Gli investitori finali continuano ad avere necessità di generare ritorni; tuttavia, viviamo in un contesto di tassi bassi, dove le leve per generare tali rendimenti si sono ridotte. La MiFID ha contribuito al processo di trasformazione in atto – in particolare ponendo una maggiore attenzione ai costi e alla trasparenza – e oggi si iniziano a vedere i primi effetti.  Pertanto, i distributori – come le grandi società di gestione del risparmio, che gestiscono portafogli multi-asset – ricercano nuovi drivers di rischio/rendimento. “La possibilità di confrontare in modo semplice ed immediato la performance ottenuta a fronte di una fee”, spiega Marchioni “è un aspetto rilevante a favore degli ETF che ha impattato sui comportamenti degli investitori finali. A questo scenario si aggiunge il contesto macro economico che possiamo definire «lower for longer», vale a dire di rendimenti bassi sul lungo periodo. “A fronte di bisogni invariati degli investitori (la protezione previdenziale e gli studi dei figli ad esempio)”, sottolinea Marchioni, “le leve per generare rendimento sono diventate più contenute: il ritorno di un classico portafoglio ripartito in 60% azionario globale mercati sviluppati e 40% obbligazionario globale, negli ultimi 10 anni è stato di circa l'8,5% all'anno, mentre per i prossimi 10 anni la previsione di BlackRock si attesta attorno al 3,5% in media all’anno”, spiega. “E’ chiaro che quello che ha funzionato in passato non funzionerà in futuro”.

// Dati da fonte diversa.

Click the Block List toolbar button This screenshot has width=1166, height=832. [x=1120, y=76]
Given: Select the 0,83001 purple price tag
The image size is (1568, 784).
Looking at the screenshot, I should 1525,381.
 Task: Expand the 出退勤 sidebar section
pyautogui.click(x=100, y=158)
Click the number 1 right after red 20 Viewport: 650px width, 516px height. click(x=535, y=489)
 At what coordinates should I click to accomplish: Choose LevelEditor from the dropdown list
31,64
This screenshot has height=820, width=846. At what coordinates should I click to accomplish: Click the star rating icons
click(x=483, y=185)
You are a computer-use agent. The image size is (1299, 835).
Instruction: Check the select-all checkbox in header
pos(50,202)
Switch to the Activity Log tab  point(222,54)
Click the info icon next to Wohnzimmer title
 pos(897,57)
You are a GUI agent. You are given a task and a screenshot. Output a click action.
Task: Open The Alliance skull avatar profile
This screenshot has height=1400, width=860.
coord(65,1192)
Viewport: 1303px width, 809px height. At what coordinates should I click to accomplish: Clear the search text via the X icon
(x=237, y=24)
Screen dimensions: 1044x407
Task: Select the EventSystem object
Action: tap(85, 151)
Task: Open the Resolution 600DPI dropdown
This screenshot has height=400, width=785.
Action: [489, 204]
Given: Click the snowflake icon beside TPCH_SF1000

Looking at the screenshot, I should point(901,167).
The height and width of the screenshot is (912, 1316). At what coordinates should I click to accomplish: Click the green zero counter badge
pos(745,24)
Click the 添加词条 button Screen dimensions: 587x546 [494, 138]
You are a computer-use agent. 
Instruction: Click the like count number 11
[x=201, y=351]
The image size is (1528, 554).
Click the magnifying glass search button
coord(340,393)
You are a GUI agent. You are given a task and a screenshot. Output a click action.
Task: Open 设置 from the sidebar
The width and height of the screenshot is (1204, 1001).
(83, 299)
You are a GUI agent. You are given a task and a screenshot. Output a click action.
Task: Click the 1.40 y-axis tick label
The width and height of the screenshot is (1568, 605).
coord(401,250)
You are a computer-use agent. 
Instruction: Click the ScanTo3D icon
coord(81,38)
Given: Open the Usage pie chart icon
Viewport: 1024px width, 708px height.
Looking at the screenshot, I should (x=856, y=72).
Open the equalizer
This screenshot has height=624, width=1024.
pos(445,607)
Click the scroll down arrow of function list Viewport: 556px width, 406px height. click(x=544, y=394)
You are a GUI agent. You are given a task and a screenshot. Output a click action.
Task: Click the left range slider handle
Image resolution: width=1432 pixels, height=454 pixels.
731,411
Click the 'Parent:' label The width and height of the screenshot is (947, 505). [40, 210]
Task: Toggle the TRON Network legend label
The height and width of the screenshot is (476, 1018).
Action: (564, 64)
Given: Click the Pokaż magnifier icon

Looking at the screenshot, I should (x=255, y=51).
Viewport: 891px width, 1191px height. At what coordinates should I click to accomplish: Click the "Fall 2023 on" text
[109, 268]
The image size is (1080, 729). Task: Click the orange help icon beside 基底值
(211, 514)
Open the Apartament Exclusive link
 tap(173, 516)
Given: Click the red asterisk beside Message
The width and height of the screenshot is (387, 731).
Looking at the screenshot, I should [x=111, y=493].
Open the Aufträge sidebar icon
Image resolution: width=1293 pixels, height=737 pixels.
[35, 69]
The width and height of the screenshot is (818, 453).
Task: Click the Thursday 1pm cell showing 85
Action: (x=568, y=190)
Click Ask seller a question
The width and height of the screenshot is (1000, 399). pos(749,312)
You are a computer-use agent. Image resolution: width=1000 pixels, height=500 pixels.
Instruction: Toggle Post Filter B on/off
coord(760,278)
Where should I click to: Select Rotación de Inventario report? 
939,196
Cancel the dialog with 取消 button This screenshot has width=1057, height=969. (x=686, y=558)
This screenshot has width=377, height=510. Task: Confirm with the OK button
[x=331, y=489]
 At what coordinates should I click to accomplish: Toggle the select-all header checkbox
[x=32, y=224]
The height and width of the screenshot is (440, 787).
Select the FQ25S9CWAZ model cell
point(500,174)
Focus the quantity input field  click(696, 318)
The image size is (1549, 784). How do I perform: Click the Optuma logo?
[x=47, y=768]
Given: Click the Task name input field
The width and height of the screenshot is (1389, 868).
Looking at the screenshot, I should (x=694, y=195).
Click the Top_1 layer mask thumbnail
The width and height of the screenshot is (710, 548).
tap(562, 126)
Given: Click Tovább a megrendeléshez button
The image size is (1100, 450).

In questo contesto complesso, un catalizzatore di cambiamento positivo è portato dallo sviluppo tecnologico, che “ha reso realizzabili nuovi approcci e temi di investimento per i clienti”, conclude Marchioni.  

L’unione di questi tre fattori – scenario macro, regolamentazione e tecnologia – delinea un fenomeno che Marchioni definisce di performance unbundling, che in italiano può essere tradotto con “scomposizione della performance”. “In origine gli ETF, nati largo circa trent'anni fa in Nord America, davano accesso all’azionario delle US large cap, rappresentato dallo S&P 500, e pochi altri indici”, osserva l’esperta di BlackRock “oggi la granularità dell’offerta è senza precedenti. In aggiunta a nuovi e specifici settori, aree geografiche e sotto segmenti dell’azionario, questi strumenti sono diventati un veicolo efficiente anche per altre asset class come l’obbligazionario”, spiega. Come conseguenza “la disponibilità di benchmark più precisi ed efficienti ha portato alla disintermediazione di tutte quelle strategie che storicamente erano vendute come attive, ma il realtà si esponevano ‘staticamente’ a specifici settori, come per esempio le azioni a piccola capitalizzazione. Queste esposizioni ‘statiche’ sono ora disponibili, spesso ad un prezzo più contenuto e tramite quotazione continua su mercati regolamentati, tramite ETF”, afferma Marchioni. “La gestione attiva mantiene e manterrà un ruolo fondamentale nel portafogli, ma ci saranno delle variazioni  e una rifocalizzazione su segnali unici e non replicabili in un indice”, conclude. “Pensiamo alle strategie alternative; unconstrained nell’obbligazionario; basate su intelligenza artificiale o big data nell’azionario – per dare solo qualche esempio”.

ETF: solo una questione di costi?

In un contesto di tassi bassi, gli ETF hanno il vantaggio di avere costi più accessibili. Ma il prezzo non è l’unica ragione del loro successo. “Le gestioni indicizzate, e gli ETF in particolare, permettono di gestire in modo più diretto il rischio e rappresentano una soluzione semplice per esprimere view di asset allocation”, afferma Marchioni. Infine la loro liquidità è di conforto per gli investitori, specialmente in momenti di shock esogeni dei mercati (come il coronavirus in questo periodo), dando la possibilità di operare molto rapidamente. In conclusione per Ursula Marchioni la gestione indicizzata crescerà in maniera rilevante, “portando i portafogli dei gestori Europei ad esprimere una fusione più bilanciata tra i diversi tipi di strategie attive e passive”, conclude.